_PROMPT_
The output should match, line for line, the records from the line containing "Instruction: Open the calendar floating icon" through the line containing "Viewport: 1456px width, 826px height.", with every picture left out.

AVAILABLE DATA Block Start

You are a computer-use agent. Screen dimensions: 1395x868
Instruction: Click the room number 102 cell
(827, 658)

AVAILABLE DATA Block End
AVAILABLE DATA Block Start

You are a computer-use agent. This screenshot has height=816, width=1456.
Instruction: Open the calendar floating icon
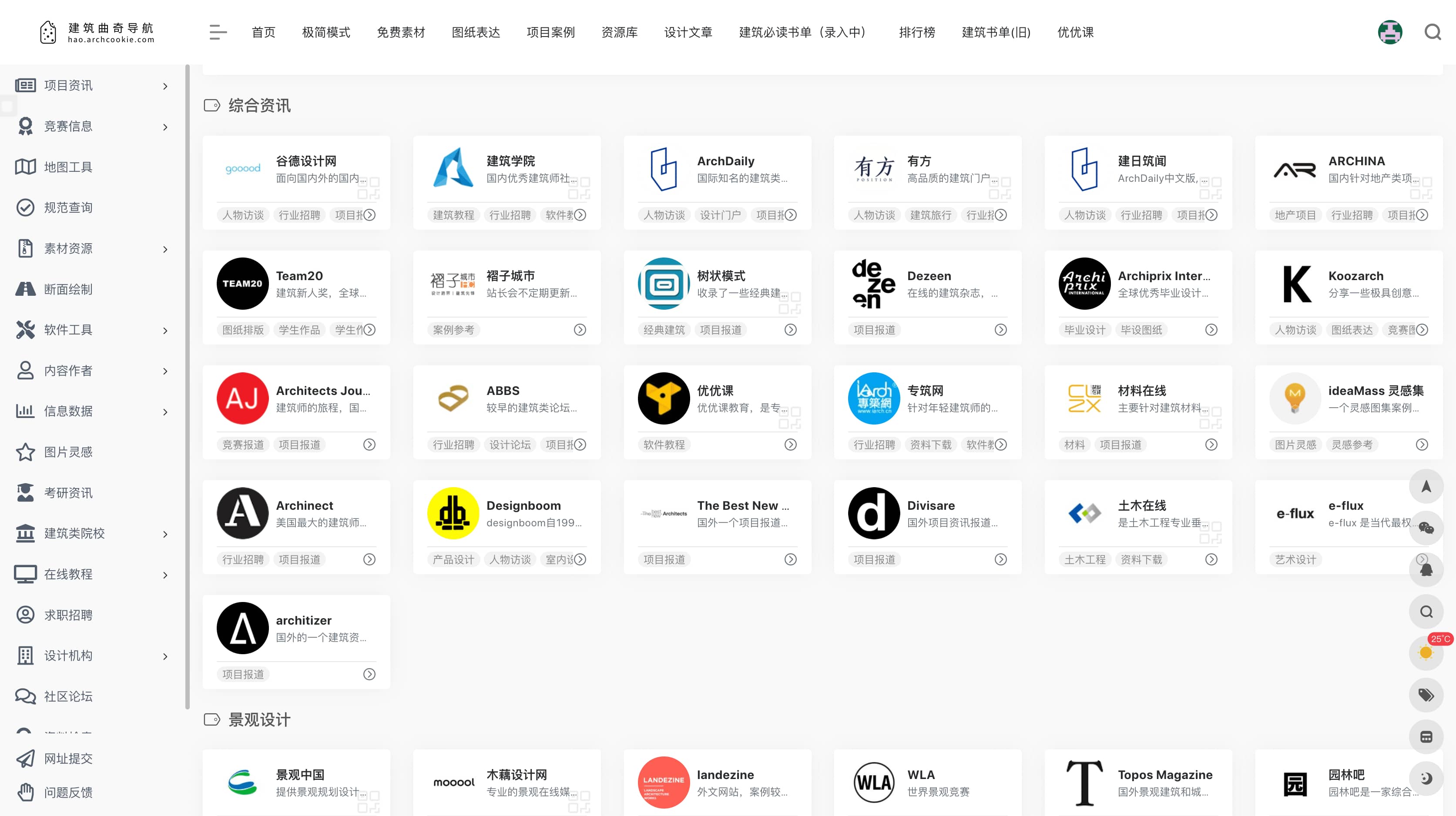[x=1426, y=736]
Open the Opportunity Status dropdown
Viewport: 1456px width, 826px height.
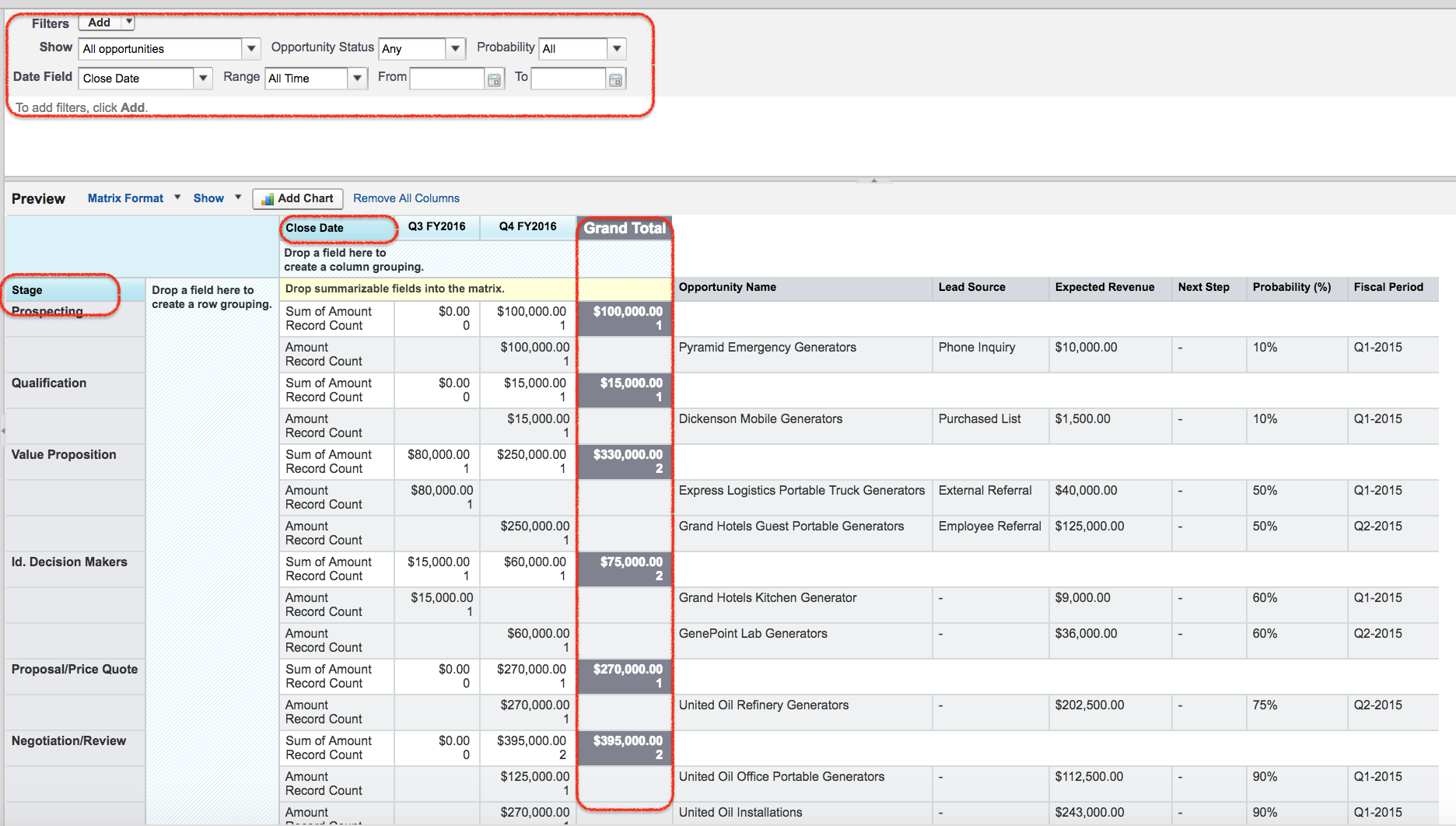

AVAILABLE DATA Block End
AVAILABLE DATA Block Start

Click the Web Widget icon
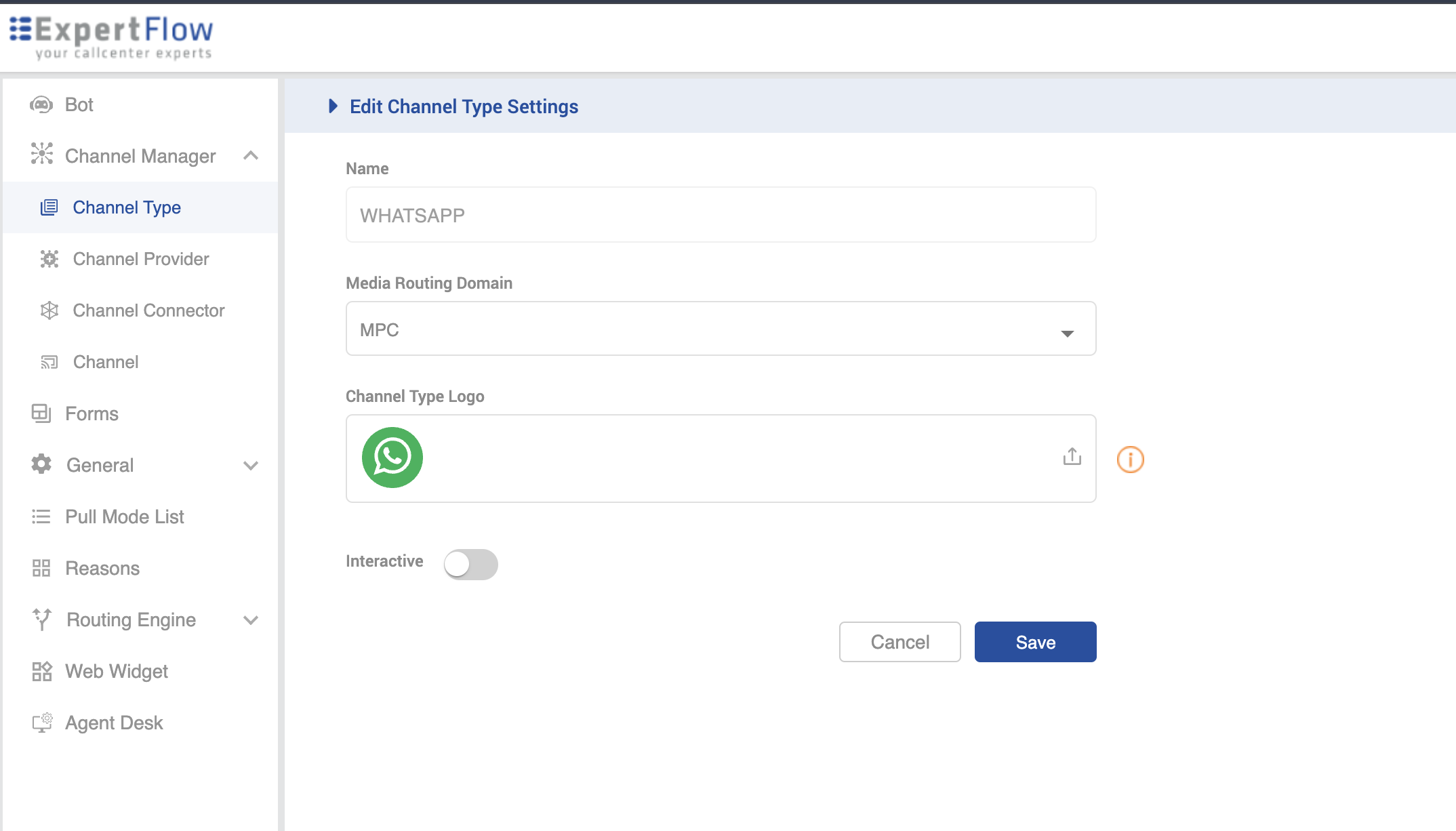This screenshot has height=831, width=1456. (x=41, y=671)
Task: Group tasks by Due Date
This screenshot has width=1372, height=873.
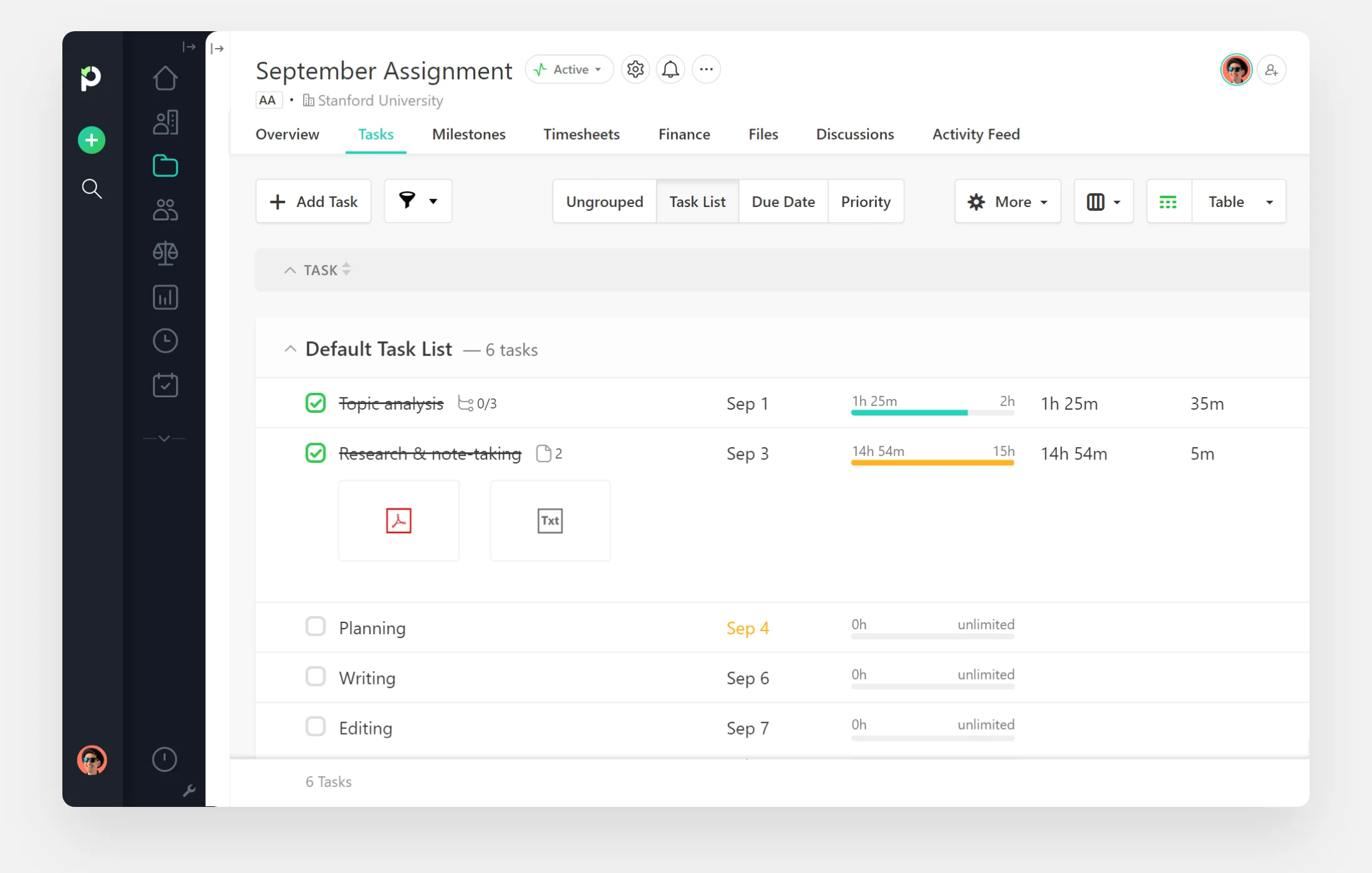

AVAILABLE DATA Block End

_ANSWER AREA_
Instruction: Open the calendar floating icon
[x=1426, y=736]
Open the Opportunity Status dropdown
Viewport: 1456px width, 826px height.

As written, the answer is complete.